I completely disagree that Java is well suited for distributed systems. Several ...

agibsonccc · on Aug 14, 2016

Tell that to facebook,twitter,linkedin, most big banks? The JVM (whether you like it or not) powers most of the bigger database systems in the world.

New code is still being written for the jvm. Lightbend and pivotal are also companies setting up large systems on the jvm. Seems to work fine for them. What are the alternatives? go?

Your point re: scala. Scala is STILL based on java. There isn't much of a difference for speed here. Akka and its ilk still rely on netty for the underlying transport mechanism (written in java) I'm very much well aware of what's written in scala.
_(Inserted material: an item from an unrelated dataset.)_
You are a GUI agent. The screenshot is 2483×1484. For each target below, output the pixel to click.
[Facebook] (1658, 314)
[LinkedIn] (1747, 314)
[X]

That includes spark and kafka among other things which is great. Those STILL rely on java libraries though.

Go is still slower yet: https://www.techempower.com/blog/2016/02/25/framework-benchm...

The other might be what? erlang? Good luck finding developers. The JVM is still the only platform that has not only big data mind share but things like microservices frameworks like lagom and spring boot while ALSO having things like message queues being written for it.

im_down_w_otp · on Aug 14, 2016

Overwhelmingly databases are not written in Java. Most of them are written in C and C++.

Secondly, I'm not denying that lot's of systems are built on Java. But they're built on Java because those places already have super heavy investment in Java ecosystem libraries, tools, and engineering resources. Not because Java or the JVM is somehow intrinsically awesome for building distributed databases or distributed systems things.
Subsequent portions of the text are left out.